ASSIGNED TASK – Give the data again in full, exactly as written below.

[Stored data]

#####

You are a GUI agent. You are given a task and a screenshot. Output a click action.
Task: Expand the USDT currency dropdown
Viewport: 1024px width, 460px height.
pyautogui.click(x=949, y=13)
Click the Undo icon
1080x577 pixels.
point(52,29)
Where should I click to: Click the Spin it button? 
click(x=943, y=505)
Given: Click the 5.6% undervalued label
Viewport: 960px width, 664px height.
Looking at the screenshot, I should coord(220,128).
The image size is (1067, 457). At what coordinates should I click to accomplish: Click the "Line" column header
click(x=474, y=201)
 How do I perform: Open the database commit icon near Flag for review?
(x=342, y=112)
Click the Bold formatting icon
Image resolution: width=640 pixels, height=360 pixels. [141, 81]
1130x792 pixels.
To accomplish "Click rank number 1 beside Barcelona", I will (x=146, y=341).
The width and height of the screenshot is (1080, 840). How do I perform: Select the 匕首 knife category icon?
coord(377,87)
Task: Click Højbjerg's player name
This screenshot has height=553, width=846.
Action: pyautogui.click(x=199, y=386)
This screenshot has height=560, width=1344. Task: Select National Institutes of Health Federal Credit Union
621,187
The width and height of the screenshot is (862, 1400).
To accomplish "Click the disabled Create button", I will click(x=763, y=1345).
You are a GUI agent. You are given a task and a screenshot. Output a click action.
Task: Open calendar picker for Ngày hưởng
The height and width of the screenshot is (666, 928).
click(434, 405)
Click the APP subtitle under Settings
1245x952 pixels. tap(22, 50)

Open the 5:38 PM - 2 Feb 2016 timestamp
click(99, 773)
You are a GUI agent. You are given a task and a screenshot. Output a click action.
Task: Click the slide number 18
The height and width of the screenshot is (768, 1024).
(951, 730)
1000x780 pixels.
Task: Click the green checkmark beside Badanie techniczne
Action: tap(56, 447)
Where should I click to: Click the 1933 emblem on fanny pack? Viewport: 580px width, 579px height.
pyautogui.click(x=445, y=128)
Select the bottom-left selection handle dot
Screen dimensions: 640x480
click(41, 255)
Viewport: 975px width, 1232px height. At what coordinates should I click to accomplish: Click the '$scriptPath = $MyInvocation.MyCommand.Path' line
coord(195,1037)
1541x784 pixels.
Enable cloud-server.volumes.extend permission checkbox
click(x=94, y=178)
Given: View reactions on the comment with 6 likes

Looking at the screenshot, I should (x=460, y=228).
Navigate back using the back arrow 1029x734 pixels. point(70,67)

#####

EXERCISE RESPONSE –
You are a GUI agent. You are given a task and a screenshot. Output a click action.
Task: Expand the USDT currency dropdown
Viewport: 1024px width, 460px height.
pyautogui.click(x=949, y=13)
Click the Undo icon
1080x577 pixels.
point(52,29)
Where should I click to: Click the Spin it button? 
click(x=943, y=505)
Given: Click the 5.6% undervalued label
Viewport: 960px width, 664px height.
Looking at the screenshot, I should coord(220,128).
The image size is (1067, 457). At what coordinates should I click to accomplish: Click the "Line" column header
click(x=474, y=201)
 How do I perform: Open the database commit icon near Flag for review?
(x=342, y=112)
Click the Bold formatting icon
Image resolution: width=640 pixels, height=360 pixels. [141, 81]
1130x792 pixels.
To accomplish "Click rank number 1 beside Barcelona", I will (x=146, y=341).
The width and height of the screenshot is (1080, 840). How do I perform: Select the 匕首 knife category icon?
coord(377,87)
Task: Click Højbjerg's player name
This screenshot has height=553, width=846.
Action: pyautogui.click(x=199, y=386)
This screenshot has height=560, width=1344. Task: Select National Institutes of Health Federal Credit Union
621,187
The width and height of the screenshot is (862, 1400).
To accomplish "Click the disabled Create button", I will click(x=763, y=1345).
You are a GUI agent. You are given a task and a screenshot. Output a click action.
Task: Open calendar picker for Ngày hưởng
The height and width of the screenshot is (666, 928).
click(434, 405)
Click the APP subtitle under Settings
1245x952 pixels. tap(22, 50)

Open the 5:38 PM - 2 Feb 2016 timestamp
click(99, 773)
You are a GUI agent. You are given a task and a screenshot. Output a click action.
Task: Click the slide number 18
The height and width of the screenshot is (768, 1024).
(951, 730)
1000x780 pixels.
Task: Click the green checkmark beside Badanie techniczne
Action: tap(56, 447)
Where should I click to: Click the 1933 emblem on fanny pack? Viewport: 580px width, 579px height.
pyautogui.click(x=445, y=128)
Select the bottom-left selection handle dot
Screen dimensions: 640x480
click(41, 255)
Viewport: 975px width, 1232px height. At what coordinates should I click to accomplish: Click the '$scriptPath = $MyInvocation.MyCommand.Path' line
coord(195,1037)
1541x784 pixels.
Enable cloud-server.volumes.extend permission checkbox
click(x=94, y=178)
Given: View reactions on the comment with 6 likes

Looking at the screenshot, I should (x=460, y=228).
Navigate back using the back arrow 1029x734 pixels. point(70,67)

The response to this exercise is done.